* [AIM OF THE TASK]:
Below are records with pictures. Transcribe exactly, and only, the lines from the line with "This screenshot has" to the line with "the Folder kind", both ends included, but not the pictures.

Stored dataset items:
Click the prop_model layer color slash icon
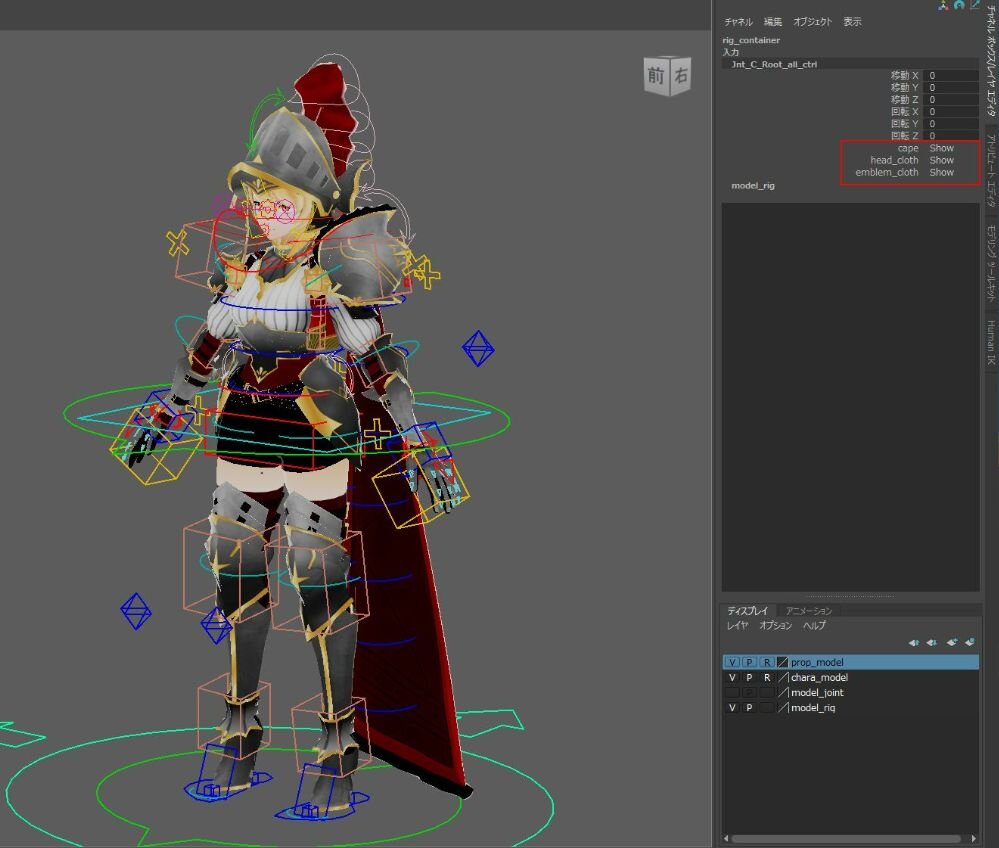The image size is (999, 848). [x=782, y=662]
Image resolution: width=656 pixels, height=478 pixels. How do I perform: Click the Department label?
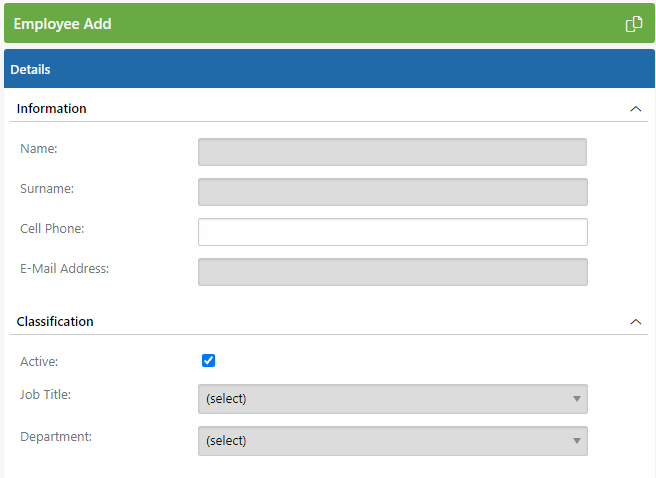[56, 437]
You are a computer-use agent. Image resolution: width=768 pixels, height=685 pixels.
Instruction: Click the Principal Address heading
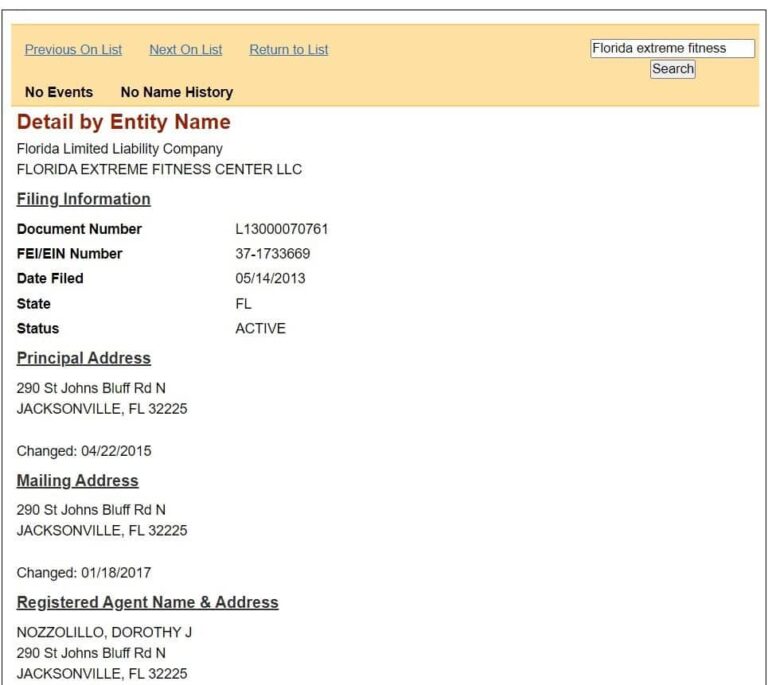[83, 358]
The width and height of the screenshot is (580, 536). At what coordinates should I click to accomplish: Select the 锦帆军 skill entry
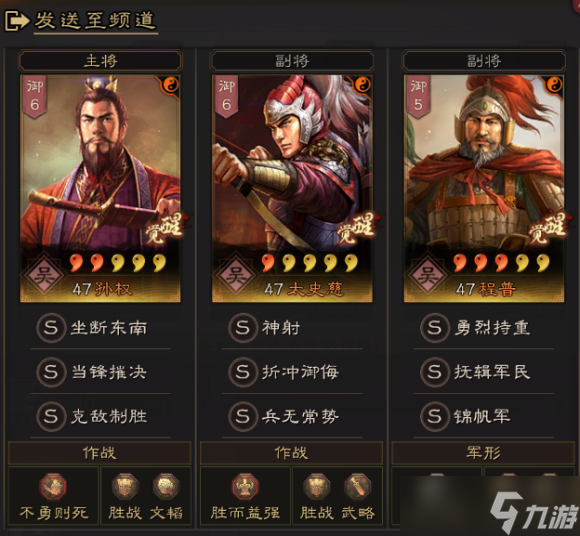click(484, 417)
==
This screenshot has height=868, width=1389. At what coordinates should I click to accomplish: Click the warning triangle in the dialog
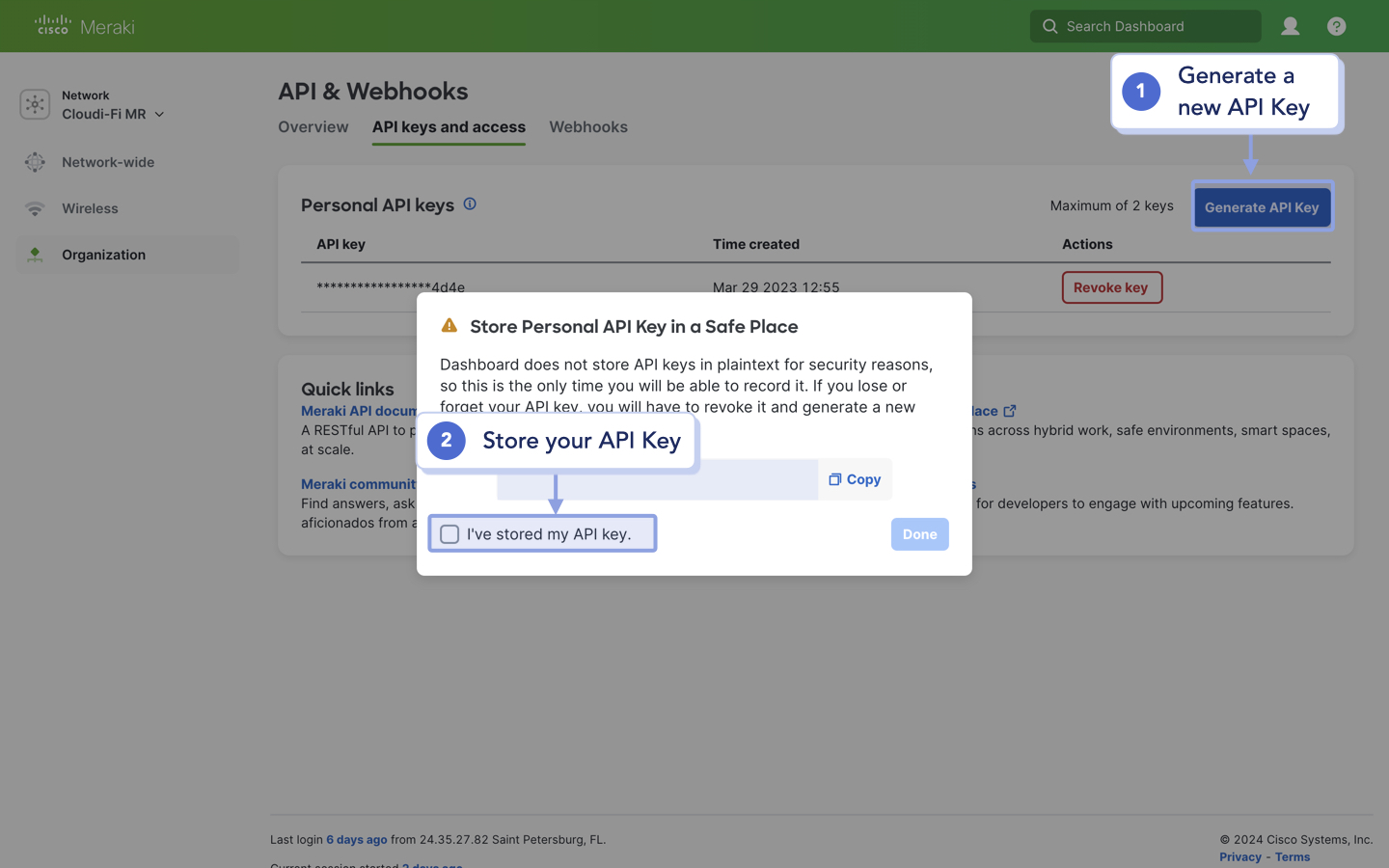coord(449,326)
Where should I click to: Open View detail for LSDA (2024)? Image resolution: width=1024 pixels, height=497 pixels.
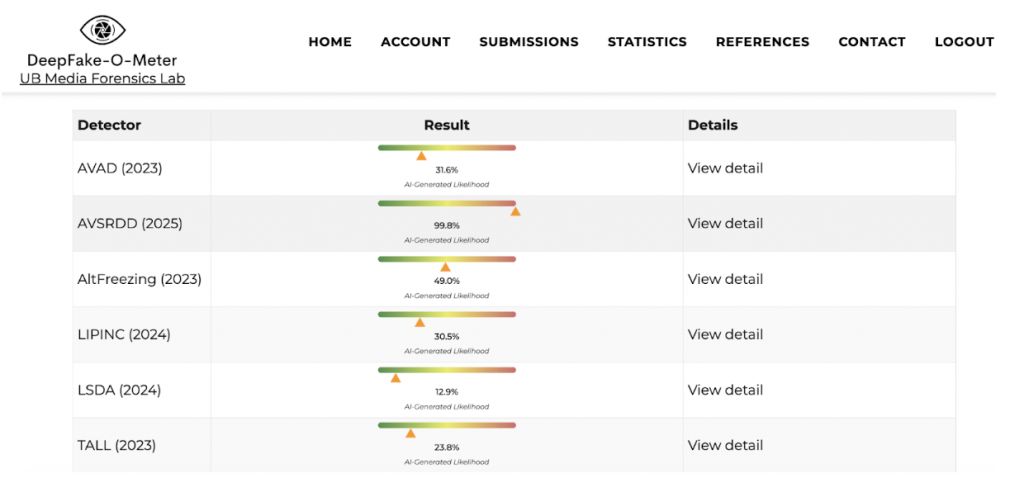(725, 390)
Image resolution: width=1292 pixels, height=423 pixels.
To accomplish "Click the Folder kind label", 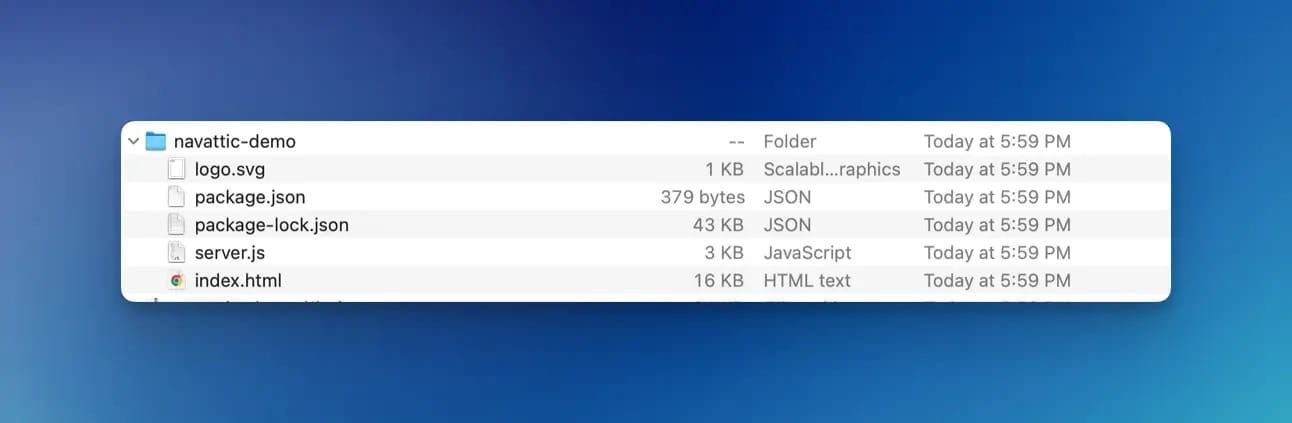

* [FINISHED EXERCISE]:
This screenshot has height=868, width=1389. At what coordinates should I click to accomplish: Click the warning triangle in the dialog
coord(449,326)
Where should I click to: Open View detail for LSDA (2024)? Image resolution: width=1024 pixels, height=497 pixels.
(725, 390)
Image resolution: width=1292 pixels, height=423 pixels.
To accomplish "Click the Folder kind label", 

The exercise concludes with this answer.